## Introduction to Python Operators

Python operators are special symbols or reserved keywords used to execute operations on one or more operands(values or variables). Operators are essential to programming, allowing developers to manipulate data and control program flow. Python has many operators that perform various operations such as arithmetic, comparison, logical, assignment, identity, membership, and bitwise operations.

Operators can operate on different types of data, such as numbers, strings, lists, tuples, and dictionaries, depending on the type of operator and the data type of the operands. For example, the addition operator (+) can be used to add two numbers, concatenate two strings, or merge two lists.

Python operators have a specific order of precedence, which determines the order in which operators are evaluated in an expression. The order of precedence ensures that expressions are evaluated correctly, following the standard mathematical rules. In cases where multiple operators have the same precedence, the order of evaluation follows the associativity of the operator.For example, some operators, such as addition and multiplication, are left-associative, meaning they are evaluated from left to right. Others, such as exponentiation, are right-associative, meaning they are evaluated from right to left.

Understanding Python operators is critical for developing Python programs. By using operators, developers can write code that performs complex operations quickly and efficiently, allowing them to create more powerful and effective programs.

..............................

- **Task 1**: Transcribe the rows below, starting at the row containing "What do you see at coordinates (125, 103)" and ending at the row containing "Looking at the", with both of those rows included.
The text and the rows come from unrelated sources.

..............................

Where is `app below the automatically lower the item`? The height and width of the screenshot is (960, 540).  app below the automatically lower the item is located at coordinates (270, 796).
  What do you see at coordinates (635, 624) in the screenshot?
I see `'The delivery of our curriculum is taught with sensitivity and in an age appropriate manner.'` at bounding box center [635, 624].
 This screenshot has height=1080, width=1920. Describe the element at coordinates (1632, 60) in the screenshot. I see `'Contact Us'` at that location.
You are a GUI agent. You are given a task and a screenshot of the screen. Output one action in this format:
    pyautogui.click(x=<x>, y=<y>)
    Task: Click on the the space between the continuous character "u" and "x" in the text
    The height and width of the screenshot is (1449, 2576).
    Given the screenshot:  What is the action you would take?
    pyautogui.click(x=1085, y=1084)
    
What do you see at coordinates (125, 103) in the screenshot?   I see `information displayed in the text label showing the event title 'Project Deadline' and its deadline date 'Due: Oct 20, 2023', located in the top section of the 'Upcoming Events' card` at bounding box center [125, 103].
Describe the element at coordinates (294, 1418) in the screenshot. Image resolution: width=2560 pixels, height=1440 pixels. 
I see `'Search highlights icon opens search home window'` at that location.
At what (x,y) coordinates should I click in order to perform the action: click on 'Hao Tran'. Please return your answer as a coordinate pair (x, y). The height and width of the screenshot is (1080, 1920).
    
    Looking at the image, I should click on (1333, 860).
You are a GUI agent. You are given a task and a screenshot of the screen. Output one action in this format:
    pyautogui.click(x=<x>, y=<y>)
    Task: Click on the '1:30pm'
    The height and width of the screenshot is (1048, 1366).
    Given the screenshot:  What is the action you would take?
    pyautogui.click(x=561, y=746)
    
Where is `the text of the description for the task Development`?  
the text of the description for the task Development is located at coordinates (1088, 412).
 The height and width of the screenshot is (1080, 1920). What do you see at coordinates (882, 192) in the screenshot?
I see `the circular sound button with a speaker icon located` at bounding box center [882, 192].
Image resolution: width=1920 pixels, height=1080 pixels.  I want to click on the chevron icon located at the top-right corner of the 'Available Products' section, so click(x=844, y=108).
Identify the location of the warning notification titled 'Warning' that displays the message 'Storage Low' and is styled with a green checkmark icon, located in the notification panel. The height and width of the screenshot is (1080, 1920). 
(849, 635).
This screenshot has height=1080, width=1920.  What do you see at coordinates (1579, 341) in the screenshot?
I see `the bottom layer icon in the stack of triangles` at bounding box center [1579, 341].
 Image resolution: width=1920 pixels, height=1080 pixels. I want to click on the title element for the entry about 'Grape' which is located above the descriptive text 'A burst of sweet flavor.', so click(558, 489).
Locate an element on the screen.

..............................

- **Task 2**: Restate word for word the passage of the Python operators text starting at "Understanding Python operators" and ending at "and effective programs.".

- **Exercise answer 1**:
What do you see at coordinates (125, 103) in the screenshot?   I see `information displayed in the text label showing the event title 'Project Deadline' and its deadline date 'Due: Oct 20, 2023', located in the top section of the 'Upcoming Events' card` at bounding box center [125, 103].
Describe the element at coordinates (294, 1418) in the screenshot. Image resolution: width=2560 pixels, height=1440 pixels. 
I see `'Search highlights icon opens search home window'` at that location.
At what (x,y) coordinates should I click in order to perform the action: click on 'Hao Tran'. Please return your answer as a coordinate pair (x, y). The height and width of the screenshot is (1080, 1920).
    
    Looking at the image, I should click on (1333, 860).

- **Exercise answer 2**:
Understanding Python operators is critical for developing Python programs. By using operators, developers can write code that performs complex operations quickly and efficiently, allowing them to create more powerful and effective programs.